Show every line in the records below that contains the word "computer".

====

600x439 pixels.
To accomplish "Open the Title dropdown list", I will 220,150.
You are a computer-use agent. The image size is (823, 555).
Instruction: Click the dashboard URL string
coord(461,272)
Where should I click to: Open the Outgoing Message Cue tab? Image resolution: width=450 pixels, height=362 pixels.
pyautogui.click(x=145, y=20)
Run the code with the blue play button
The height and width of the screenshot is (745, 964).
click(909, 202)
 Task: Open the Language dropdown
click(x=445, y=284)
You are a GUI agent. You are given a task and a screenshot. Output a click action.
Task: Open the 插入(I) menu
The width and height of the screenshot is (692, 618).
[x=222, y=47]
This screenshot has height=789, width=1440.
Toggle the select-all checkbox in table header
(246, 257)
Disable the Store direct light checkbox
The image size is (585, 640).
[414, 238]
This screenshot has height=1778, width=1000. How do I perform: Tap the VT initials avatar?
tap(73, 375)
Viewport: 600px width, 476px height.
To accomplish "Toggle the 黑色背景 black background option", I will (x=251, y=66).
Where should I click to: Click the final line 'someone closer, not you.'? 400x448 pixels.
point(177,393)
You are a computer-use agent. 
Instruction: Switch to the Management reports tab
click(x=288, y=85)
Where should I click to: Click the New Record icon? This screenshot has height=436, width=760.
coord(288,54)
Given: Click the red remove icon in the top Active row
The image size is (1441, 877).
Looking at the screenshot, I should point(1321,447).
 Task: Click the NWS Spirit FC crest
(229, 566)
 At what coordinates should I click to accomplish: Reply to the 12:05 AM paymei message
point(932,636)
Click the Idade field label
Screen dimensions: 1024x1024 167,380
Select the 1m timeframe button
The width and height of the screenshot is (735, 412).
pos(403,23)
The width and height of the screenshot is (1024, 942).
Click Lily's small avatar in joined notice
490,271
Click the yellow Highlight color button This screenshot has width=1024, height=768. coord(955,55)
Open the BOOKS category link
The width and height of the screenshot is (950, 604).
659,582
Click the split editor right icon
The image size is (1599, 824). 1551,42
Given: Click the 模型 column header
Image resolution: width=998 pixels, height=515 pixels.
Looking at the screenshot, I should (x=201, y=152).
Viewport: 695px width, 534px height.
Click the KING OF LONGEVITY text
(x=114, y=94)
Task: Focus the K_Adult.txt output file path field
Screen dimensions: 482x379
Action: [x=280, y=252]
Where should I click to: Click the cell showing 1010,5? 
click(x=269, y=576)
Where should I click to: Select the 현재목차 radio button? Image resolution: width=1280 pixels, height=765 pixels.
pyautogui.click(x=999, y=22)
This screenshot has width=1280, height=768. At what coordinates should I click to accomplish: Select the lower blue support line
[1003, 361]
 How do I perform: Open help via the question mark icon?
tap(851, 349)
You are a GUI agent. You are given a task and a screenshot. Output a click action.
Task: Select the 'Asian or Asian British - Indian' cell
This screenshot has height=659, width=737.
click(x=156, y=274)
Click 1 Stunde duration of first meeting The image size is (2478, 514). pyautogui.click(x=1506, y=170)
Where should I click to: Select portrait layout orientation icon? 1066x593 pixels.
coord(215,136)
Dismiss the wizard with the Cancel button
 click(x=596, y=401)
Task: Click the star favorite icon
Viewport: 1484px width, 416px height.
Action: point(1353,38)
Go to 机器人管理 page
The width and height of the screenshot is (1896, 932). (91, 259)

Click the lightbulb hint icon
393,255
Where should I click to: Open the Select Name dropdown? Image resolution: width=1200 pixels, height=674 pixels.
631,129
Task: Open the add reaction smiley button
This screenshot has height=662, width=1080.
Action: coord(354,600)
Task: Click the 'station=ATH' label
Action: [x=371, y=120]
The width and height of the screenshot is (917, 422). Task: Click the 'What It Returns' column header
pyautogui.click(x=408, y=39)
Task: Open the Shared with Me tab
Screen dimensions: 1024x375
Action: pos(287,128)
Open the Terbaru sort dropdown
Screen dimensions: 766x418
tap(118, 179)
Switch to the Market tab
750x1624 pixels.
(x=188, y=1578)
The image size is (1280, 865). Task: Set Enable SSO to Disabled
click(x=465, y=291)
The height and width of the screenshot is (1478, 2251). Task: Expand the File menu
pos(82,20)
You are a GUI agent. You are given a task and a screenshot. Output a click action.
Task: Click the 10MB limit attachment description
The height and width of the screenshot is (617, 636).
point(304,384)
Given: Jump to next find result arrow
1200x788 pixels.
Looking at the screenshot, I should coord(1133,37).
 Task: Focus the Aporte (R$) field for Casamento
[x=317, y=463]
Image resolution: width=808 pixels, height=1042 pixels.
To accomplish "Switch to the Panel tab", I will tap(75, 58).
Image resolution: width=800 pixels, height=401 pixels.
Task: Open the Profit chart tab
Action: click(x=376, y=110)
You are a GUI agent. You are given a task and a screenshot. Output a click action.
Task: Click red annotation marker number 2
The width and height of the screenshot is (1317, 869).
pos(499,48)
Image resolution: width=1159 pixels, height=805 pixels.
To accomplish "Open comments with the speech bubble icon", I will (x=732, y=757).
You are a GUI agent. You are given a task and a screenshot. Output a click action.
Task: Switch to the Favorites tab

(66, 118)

====

_Task solution_:
You are a computer-use agent. The image size is (823, 555).
You are a computer-use agent. 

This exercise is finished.